Admite no sin cierto orgullo en Lady Lázaro, y continúa:
(…) soy la misma, idéntica mujer.
La primera vez que sucedió tenía diez.
Fue un accidente.
La segunda vez pretendí
superarme y no regresar jamás.
Oscilé callada.
(…)
Morir
Es un arte, como cualquier otra cosa.
Yo lo hago excepcionalmente bien».
Demasiadas Sylvias moraban en una. Demasiadas fuerzas que se peleaban y debatían con excesiva sangre y violencia entre la vida y la muerte, y ella no podía matar a una sin matarlas a todas a la vez. En la lucha física e interna que se tiene contra sí, el blanco y el negro se acaban disolviendo en uno hasta volverse claro y transparente, cristalino. La distinción que antes había, la línea divisoria que marcaba un límite entre ambos, se disipa y el estremecimiento que se siente al contemplar dicho fenómeno supone tomar una decisión drástica: arrancar todas las partes de raíz. Y es aquí, en este punto, donde reside el mayor peligro y el mayor prodigio: haber llegado Al borde, al Límite del propio ser, de todo lo que se puede ofrecer:
«La mujer alcanzó la perfección.
Su cuerpo muerto muestra la sonrisa de realización.
La ilusión de una necesidad griega
fluye por los pergaminos de su toga,
sus pies desnudos parecen decir:
hasta aquí hemos llegado, se acabó».
Este fue su último poema, escrito seis días antes de precintar la habitación donde estaban sus hijos, encerrarse en la cocina, coger un paño, colocarlo sobre el horno de gas y reposar su cabeza para morir en paz a la edad de treinta años. Su grito de auxilio y socorro se ahogó en el silencio. La obsesión por su muerte, la proyección e idea de la misma, se tornó real, palpable, cercana. De la imaginación pasó a la ejecución; al acto y la culminación, poniendo fin a la pesadilla que le brindó la libertad que buscaba y quería consolidar. ¿Era Sylvia Plath mentalmente inestable, estaba enferma o, sencillamente, no encontró el remedio ni la manera de vivir ni de mantenerse despierta como debía? «Para la persona en la campana de cristal, vacía e inerte como un bebé muerto, el mundo es un mal sueño», fue su respuesta y así, eterna e intacta, se conserva en nuestros días.

◆ **Por hacer**:
**a.** Resume en forma de lista el párrafo del fragmento que empieza con «Este fue su último poema», sin perder sus datos principales.
**b.** Según el fragmento, ¿a qué edad murió Sylvia Plath?
**c.** Copia literalmente la parte del fragmento que empieza en «Yo lo hago excepcionalmente» y termina en «alcanzó la perfección.».
Para responder, usa únicamente el fragmento.

◆ **Líneas en bruto**:

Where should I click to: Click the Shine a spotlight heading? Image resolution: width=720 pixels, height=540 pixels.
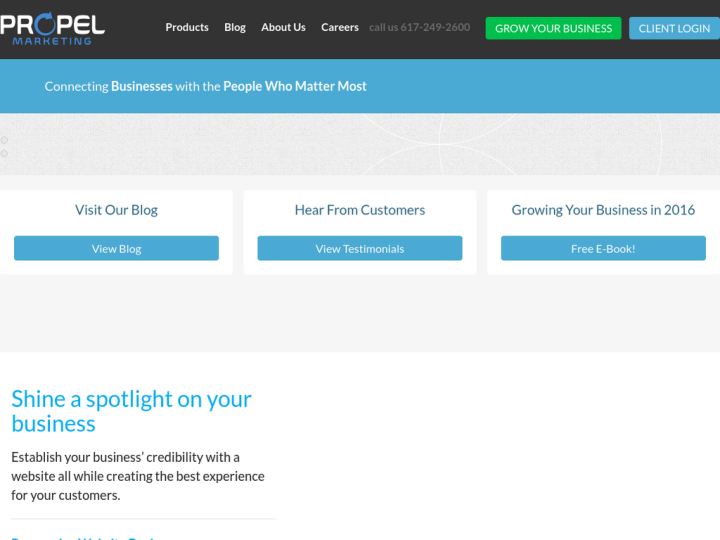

--

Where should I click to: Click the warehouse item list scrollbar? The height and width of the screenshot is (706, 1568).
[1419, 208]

◆ **Resultados**:
**a.**
- Fue su último poema, escrito seis días antes de su muerte.
- Precintó la habitación donde estaban sus hijos, se encerró en la cocina, colocó un paño sobre el horno de gas y reposó allí la cabeza. Murió a los treinta años.
- Su grito de auxilio se ahogó en el silencio.
- Su obsesión por la muerte pasó de la imaginación a la ejecución. Así puso fin a la pesadilla y halló la libertad que buscaba.
- El fragmento se pregunta si Sylvia Plath era mentalmente inestable, si estaba enferma o si no encontró la manera de vivir.
- Su respuesta fue: «Para la persona en la campana de cristal, vacía e inerte como un bebé muerto, el mundo es un mal sueño».

**b.** A los treinta años.

**c.**
Yo lo hago excepcionalmente bien».
Demasiadas Sylvias moraban en una. Demasiadas fuerzas que se peleaban y debatían con excesiva sangre y violencia entre la vida y la muerte, y ella no podía matar a una sin matarlas a todas a la vez. En la lucha física e interna que se tiene contra sí, el blanco y el negro se acaban disolviendo en uno hasta volverse claro y transparente, cristalino. La distinción que antes había, la línea divisoria que marcaba un límite entre ambos, se disipa y el estremecimiento que se siente al contemplar dicho fenómeno supone tomar una decisión drástica: arrancar todas las partes de raíz. Y es aquí, en este punto, donde reside el mayor peligro y el mayor prodigio: haber llegado Al borde, al Límite del propio ser, de todo lo que se puede ofrecer:
«La mujer alcanzó la perfección.